Items listed in a dataset:
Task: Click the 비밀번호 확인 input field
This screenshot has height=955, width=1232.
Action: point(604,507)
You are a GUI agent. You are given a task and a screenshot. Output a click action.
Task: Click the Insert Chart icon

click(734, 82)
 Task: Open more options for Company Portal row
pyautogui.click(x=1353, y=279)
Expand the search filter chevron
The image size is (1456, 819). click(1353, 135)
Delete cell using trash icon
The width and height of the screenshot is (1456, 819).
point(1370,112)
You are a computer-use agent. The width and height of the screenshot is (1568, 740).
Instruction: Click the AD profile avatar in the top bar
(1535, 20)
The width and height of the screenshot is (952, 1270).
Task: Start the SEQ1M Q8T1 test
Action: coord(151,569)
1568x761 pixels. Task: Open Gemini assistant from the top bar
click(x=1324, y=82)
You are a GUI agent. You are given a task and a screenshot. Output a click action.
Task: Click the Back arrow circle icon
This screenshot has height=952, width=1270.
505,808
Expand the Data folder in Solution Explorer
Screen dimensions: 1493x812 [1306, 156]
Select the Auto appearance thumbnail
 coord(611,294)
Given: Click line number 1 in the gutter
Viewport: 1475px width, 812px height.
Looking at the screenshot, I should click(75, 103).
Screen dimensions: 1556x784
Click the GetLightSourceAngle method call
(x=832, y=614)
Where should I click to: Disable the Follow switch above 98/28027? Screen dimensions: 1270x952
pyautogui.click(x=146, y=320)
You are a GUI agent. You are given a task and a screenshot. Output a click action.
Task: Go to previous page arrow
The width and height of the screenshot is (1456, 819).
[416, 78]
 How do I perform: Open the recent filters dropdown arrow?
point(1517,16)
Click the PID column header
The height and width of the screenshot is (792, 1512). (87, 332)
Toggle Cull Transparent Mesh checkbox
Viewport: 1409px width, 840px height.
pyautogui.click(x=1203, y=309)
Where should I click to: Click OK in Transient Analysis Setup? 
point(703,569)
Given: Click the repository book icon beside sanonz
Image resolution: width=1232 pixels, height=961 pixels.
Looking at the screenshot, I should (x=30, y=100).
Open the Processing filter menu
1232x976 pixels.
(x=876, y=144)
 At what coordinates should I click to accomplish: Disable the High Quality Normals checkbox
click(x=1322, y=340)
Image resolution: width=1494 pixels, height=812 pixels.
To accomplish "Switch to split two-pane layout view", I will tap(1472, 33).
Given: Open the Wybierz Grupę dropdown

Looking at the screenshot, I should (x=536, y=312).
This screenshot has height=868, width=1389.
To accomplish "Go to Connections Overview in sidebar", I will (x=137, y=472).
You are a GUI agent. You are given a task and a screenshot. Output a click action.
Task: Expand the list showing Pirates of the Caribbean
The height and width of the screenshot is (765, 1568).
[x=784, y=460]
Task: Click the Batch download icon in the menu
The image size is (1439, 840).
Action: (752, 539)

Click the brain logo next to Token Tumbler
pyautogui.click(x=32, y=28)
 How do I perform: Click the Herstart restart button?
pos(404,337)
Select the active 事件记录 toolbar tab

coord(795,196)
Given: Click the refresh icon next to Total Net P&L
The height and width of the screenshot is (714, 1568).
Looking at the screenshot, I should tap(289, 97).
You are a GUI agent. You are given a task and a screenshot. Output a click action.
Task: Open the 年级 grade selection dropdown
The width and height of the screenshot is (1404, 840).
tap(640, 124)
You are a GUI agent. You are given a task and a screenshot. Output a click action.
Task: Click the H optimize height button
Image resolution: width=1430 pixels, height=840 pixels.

_Assigned task_.
Each line of the records should be repeated exactly as it stands.

_Output_.
Task: Click the 비밀번호 확인 input field
This screenshot has height=955, width=1232.
Action: point(604,507)
You are a GUI agent. You are given a task and a screenshot. Output a click action.
Task: Click the Insert Chart icon

click(734, 82)
 Task: Open more options for Company Portal row
pyautogui.click(x=1353, y=279)
Expand the search filter chevron
The image size is (1456, 819). click(1353, 135)
Delete cell using trash icon
The width and height of the screenshot is (1456, 819).
point(1370,112)
You are a computer-use agent. The width and height of the screenshot is (1568, 740).
Instruction: Click the AD profile avatar in the top bar
(1535, 20)
The width and height of the screenshot is (952, 1270).
Task: Start the SEQ1M Q8T1 test
Action: coord(151,569)
1568x761 pixels. Task: Open Gemini assistant from the top bar
click(x=1324, y=82)
You are a GUI agent. You are given a task and a screenshot. Output a click action.
Task: Click the Back arrow circle icon
This screenshot has height=952, width=1270.
505,808
Expand the Data folder in Solution Explorer
Screen dimensions: 1493x812 [1306, 156]
Select the Auto appearance thumbnail
 coord(611,294)
Given: Click line number 1 in the gutter
Viewport: 1475px width, 812px height.
Looking at the screenshot, I should click(75, 103).
Screen dimensions: 1556x784
Click the GetLightSourceAngle method call
(x=832, y=614)
Where should I click to: Disable the Follow switch above 98/28027? Screen dimensions: 1270x952
pyautogui.click(x=146, y=320)
You are a GUI agent. You are given a task and a screenshot. Output a click action.
Task: Go to previous page arrow
The width and height of the screenshot is (1456, 819).
[416, 78]
 How do I perform: Open the recent filters dropdown arrow?
point(1517,16)
Click the PID column header
The height and width of the screenshot is (792, 1512). (87, 332)
Toggle Cull Transparent Mesh checkbox
Viewport: 1409px width, 840px height.
pyautogui.click(x=1203, y=309)
Where should I click to: Click OK in Transient Analysis Setup? 
point(703,569)
Given: Click the repository book icon beside sanonz
Image resolution: width=1232 pixels, height=961 pixels.
Looking at the screenshot, I should (x=30, y=100).
Open the Processing filter menu
1232x976 pixels.
(x=876, y=144)
 At what coordinates should I click to accomplish: Disable the High Quality Normals checkbox
click(x=1322, y=340)
Image resolution: width=1494 pixels, height=812 pixels.
To accomplish "Switch to split two-pane layout view", I will tap(1472, 33).
Given: Open the Wybierz Grupę dropdown

Looking at the screenshot, I should (x=536, y=312).
This screenshot has height=868, width=1389.
To accomplish "Go to Connections Overview in sidebar", I will (x=137, y=472).
You are a GUI agent. You are given a task and a screenshot. Output a click action.
Task: Expand the list showing Pirates of the Caribbean
The height and width of the screenshot is (765, 1568).
[x=784, y=460]
Task: Click the Batch download icon in the menu
The image size is (1439, 840).
Action: (752, 539)

Click the brain logo next to Token Tumbler
pyautogui.click(x=32, y=28)
 How do I perform: Click the Herstart restart button?
pos(404,337)
Select the active 事件记录 toolbar tab

coord(795,196)
Given: Click the refresh icon next to Total Net P&L
The height and width of the screenshot is (714, 1568).
Looking at the screenshot, I should tap(289, 97).
You are a GUI agent. You are given a task and a screenshot. Output a click action.
Task: Open the 年级 grade selection dropdown
The width and height of the screenshot is (1404, 840).
tap(640, 124)
You are a GUI agent. You are given a task and a screenshot. Output a click action.
Task: Click the H optimize height button
Image resolution: width=1430 pixels, height=840 pixels.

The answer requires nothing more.